编辑添加@marshall245“否则”以确保非特斯拉列不会转换为NULL。

回答by marshall245

Building off of the solution from @Azeroth2b. If you want to replace only a couple of items and leave the rest unchanged. Do the following. Without using the otherwise(...) method, the remainder of the column becomes null.

基于@Azeroth2b 的解决方案构建。如果您只想更换几个项目而其余保持不变。请执行下列操作。如果不使用 else(...) 方法,列的其余部分将变为空。

import org.apache.spark.sql.functions._
val newsdf = sdf.withColumn("make", when(col("make") === "Tesla", "S")
                                   .otherwise(col("make"))
                           );

Old DataFrame

旧数据帧

+-----+-----+ 
| make|model| 
+-----+-----+ 
|Tesla|    S| 
| Ford| E350| 
|Chevy| Volt| 
+-----+-----+ 

New Datarame

新数据帧

+-----+-----+
| make|model|
+-----+-----+
|    S|    S|
| Ford| E350|
|Chevy| Volt|
+-----+-----+

回答by Al M

This can be achieved in dataframes with user defined functions (udf).

这可以在具有用户定义函数 (udf) 的数据帧中实现。

import org.apache.spark.sql.functions._
val sqlcont = new org.apache.spark.sql.SQLContext(sc)
val df1 = sqlcont.jsonRDD(sc.parallelize(Array(
      """{"year":2012, "make": "Tesla", "model": "S", "comment": "No Comment", "blank": ""}""",
      """{"year":1997, "make": "Ford", "model": "E350", "comment": "Get one", "blank": ""}""",
      """{"year":2015, "make": "Chevy", "model": "Volt", "comment": "", "blank": ""}"""
    )))

val makeSIfTesla = udf {(make: String) => 
  if(make == "Tesla") "S" else make
}
df1.withColumn("make", makeSIfTesla(df1("make"))).show

回答by Akshay Pandya

df2.na.replace("Name",Map("John" -> "Akshay","Cindy" -> "Jayita")).show()
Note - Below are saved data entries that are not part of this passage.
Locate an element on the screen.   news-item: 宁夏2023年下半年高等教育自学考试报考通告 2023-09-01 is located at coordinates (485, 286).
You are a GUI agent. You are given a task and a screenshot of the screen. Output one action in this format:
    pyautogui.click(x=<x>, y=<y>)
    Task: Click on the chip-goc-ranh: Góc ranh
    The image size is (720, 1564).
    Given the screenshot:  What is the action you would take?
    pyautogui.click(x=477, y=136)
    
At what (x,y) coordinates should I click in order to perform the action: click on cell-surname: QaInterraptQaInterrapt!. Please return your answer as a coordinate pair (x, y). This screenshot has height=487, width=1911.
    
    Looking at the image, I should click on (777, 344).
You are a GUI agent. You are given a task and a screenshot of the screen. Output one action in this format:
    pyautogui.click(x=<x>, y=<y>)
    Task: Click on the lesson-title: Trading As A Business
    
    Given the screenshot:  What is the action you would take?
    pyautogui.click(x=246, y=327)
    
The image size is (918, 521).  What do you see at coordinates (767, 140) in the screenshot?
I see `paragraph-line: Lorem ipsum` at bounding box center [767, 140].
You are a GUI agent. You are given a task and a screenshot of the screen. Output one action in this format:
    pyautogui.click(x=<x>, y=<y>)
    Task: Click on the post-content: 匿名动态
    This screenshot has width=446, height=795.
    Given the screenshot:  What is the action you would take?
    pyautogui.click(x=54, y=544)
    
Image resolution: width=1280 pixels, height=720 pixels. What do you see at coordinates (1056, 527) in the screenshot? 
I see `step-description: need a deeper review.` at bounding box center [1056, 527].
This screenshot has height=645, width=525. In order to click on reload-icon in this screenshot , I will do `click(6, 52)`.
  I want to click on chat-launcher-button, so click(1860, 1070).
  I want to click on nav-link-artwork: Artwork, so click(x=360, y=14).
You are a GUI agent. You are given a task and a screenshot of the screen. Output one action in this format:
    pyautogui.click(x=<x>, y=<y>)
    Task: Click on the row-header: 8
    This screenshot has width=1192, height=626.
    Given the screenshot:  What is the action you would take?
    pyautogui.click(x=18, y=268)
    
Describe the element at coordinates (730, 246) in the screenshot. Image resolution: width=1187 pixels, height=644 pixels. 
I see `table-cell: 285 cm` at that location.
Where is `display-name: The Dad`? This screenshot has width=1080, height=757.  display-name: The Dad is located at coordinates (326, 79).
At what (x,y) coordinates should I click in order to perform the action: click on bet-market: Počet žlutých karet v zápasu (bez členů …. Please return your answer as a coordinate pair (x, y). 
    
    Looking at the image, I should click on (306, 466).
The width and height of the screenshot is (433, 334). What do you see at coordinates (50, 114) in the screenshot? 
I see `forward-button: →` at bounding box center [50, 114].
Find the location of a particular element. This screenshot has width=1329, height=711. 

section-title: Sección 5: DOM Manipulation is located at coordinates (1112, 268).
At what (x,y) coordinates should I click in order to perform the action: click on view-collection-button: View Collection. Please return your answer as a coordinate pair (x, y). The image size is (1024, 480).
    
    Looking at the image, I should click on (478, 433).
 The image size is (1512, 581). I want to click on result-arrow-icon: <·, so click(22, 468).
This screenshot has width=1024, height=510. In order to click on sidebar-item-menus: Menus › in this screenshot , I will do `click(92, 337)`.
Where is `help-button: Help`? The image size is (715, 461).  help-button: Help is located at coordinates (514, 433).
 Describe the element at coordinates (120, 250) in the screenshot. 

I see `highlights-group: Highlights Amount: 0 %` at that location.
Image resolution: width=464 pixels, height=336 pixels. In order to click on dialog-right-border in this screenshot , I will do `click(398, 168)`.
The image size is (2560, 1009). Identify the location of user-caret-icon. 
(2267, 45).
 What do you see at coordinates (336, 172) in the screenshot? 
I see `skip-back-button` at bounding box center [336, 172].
df2.na.replace("Name",Map("John" -> "Akshay","Cindy" -> "Jayita")).show()

replace in class DataFrameNaFunctions of type [T](col: String, replacement: Map[T,T])org.apache.spark.sql.DataFrame

在类型为 [T](col: String, replacement: Map[T,T])org.apache.spark.sql.DataFrame 的类 DataFrameNaFunctions 中替换

For running this function you must have active spark object and dataframe with headers ON.

要运行此功能,您必须具有活动的火花对象和带有标题的数据帧。